- **Set problem**:
Rewrite the data below with every "GUI agent" swapped for "interface agent", leaving everything else unchanged.

- **Supplied data**:
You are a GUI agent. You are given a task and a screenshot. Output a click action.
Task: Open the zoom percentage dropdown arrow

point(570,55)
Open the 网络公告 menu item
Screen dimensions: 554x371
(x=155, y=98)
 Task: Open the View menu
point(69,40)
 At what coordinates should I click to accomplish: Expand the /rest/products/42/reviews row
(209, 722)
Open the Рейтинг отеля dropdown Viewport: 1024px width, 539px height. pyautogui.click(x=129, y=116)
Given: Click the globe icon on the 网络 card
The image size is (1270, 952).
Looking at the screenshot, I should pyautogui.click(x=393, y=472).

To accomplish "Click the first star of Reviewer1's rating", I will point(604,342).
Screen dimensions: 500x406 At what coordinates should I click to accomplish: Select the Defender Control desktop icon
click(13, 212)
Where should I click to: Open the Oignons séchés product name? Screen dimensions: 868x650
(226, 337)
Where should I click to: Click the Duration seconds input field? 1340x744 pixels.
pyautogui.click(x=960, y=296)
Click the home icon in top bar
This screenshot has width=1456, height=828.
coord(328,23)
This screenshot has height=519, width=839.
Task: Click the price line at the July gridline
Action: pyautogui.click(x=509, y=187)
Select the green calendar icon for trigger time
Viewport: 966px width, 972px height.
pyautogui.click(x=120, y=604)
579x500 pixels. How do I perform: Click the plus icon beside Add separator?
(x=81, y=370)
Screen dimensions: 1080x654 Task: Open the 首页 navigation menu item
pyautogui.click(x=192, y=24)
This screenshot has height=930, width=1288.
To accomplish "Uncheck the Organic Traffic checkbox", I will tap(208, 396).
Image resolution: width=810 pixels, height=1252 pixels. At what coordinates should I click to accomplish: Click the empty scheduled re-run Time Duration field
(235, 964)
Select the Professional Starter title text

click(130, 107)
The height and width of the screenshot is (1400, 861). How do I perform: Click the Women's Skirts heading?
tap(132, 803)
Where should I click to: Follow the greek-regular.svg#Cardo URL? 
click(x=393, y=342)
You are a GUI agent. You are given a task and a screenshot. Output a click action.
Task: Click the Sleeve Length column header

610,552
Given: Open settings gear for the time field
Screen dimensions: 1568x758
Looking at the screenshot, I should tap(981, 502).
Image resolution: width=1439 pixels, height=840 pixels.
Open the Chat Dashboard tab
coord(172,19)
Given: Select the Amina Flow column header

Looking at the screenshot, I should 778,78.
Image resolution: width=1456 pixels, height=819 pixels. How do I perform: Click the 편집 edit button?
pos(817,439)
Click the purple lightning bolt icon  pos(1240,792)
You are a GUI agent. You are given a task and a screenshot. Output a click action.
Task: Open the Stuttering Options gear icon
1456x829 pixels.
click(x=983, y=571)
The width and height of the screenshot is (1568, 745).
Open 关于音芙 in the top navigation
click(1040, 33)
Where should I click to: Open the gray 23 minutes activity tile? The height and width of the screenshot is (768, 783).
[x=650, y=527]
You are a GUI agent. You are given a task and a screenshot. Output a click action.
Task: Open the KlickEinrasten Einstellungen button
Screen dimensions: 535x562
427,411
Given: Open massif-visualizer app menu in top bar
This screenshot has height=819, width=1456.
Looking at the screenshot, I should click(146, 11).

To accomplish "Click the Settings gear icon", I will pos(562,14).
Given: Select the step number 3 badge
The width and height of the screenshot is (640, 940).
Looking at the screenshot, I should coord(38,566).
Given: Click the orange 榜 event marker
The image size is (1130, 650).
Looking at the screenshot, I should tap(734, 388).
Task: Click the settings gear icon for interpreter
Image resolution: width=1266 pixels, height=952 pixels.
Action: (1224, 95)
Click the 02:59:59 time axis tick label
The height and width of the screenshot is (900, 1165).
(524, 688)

- **Correct answer**:
You are a interface agent. You are given a task and a screenshot. Output a click action.
Task: Open the zoom percentage dropdown arrow

point(570,55)
Open the 网络公告 menu item
Screen dimensions: 554x371
(x=155, y=98)
 Task: Open the View menu
point(69,40)
 At what coordinates should I click to accomplish: Expand the /rest/products/42/reviews row
(209, 722)
Open the Рейтинг отеля dropdown Viewport: 1024px width, 539px height. pyautogui.click(x=129, y=116)
Given: Click the globe icon on the 网络 card
The image size is (1270, 952).
Looking at the screenshot, I should pyautogui.click(x=393, y=472).

To accomplish "Click the first star of Reviewer1's rating", I will point(604,342).
Screen dimensions: 500x406 At what coordinates should I click to accomplish: Select the Defender Control desktop icon
click(13, 212)
Where should I click to: Open the Oignons séchés product name? Screen dimensions: 868x650
(226, 337)
Where should I click to: Click the Duration seconds input field? 1340x744 pixels.
pyautogui.click(x=960, y=296)
Click the home icon in top bar
This screenshot has width=1456, height=828.
coord(328,23)
This screenshot has height=519, width=839.
Task: Click the price line at the July gridline
Action: pyautogui.click(x=509, y=187)
Select the green calendar icon for trigger time
Viewport: 966px width, 972px height.
pyautogui.click(x=120, y=604)
579x500 pixels. How do I perform: Click the plus icon beside Add separator?
(x=81, y=370)
Screen dimensions: 1080x654 Task: Open the 首页 navigation menu item
pyautogui.click(x=192, y=24)
This screenshot has height=930, width=1288.
To accomplish "Uncheck the Organic Traffic checkbox", I will tap(208, 396).
Image resolution: width=810 pixels, height=1252 pixels. At what coordinates should I click to accomplish: Click the empty scheduled re-run Time Duration field
(235, 964)
Select the Professional Starter title text

click(130, 107)
The height and width of the screenshot is (1400, 861). How do I perform: Click the Women's Skirts heading?
tap(132, 803)
Where should I click to: Follow the greek-regular.svg#Cardo URL? 
click(x=393, y=342)
You are a interface agent. You are given a task and a screenshot. Output a click action.
Task: Click the Sleeve Length column header

610,552
Given: Open settings gear for the time field
Screen dimensions: 1568x758
Looking at the screenshot, I should tap(981, 502).
Image resolution: width=1439 pixels, height=840 pixels.
Open the Chat Dashboard tab
coord(172,19)
Given: Select the Amina Flow column header

Looking at the screenshot, I should 778,78.
Image resolution: width=1456 pixels, height=819 pixels. How do I perform: Click the 편집 edit button?
pos(817,439)
Click the purple lightning bolt icon  pos(1240,792)
You are a interface agent. You are given a task and a screenshot. Output a click action.
Task: Open the Stuttering Options gear icon
1456x829 pixels.
click(x=983, y=571)
The width and height of the screenshot is (1568, 745).
Open 关于音芙 in the top navigation
click(1040, 33)
Where should I click to: Open the gray 23 minutes activity tile? The height and width of the screenshot is (768, 783).
[x=650, y=527]
You are a interface agent. You are given a task and a screenshot. Output a click action.
Task: Open the KlickEinrasten Einstellungen button
Screen dimensions: 535x562
427,411
Given: Open massif-visualizer app menu in top bar
This screenshot has height=819, width=1456.
Looking at the screenshot, I should click(146, 11).

To accomplish "Click the Settings gear icon", I will pos(562,14).
Given: Select the step number 3 badge
The width and height of the screenshot is (640, 940).
Looking at the screenshot, I should coord(38,566).
Given: Click the orange 榜 event marker
The image size is (1130, 650).
Looking at the screenshot, I should tap(734, 388).
Task: Click the settings gear icon for interpreter
Image resolution: width=1266 pixels, height=952 pixels.
Action: (1224, 95)
Click the 02:59:59 time axis tick label
The height and width of the screenshot is (900, 1165).
(524, 688)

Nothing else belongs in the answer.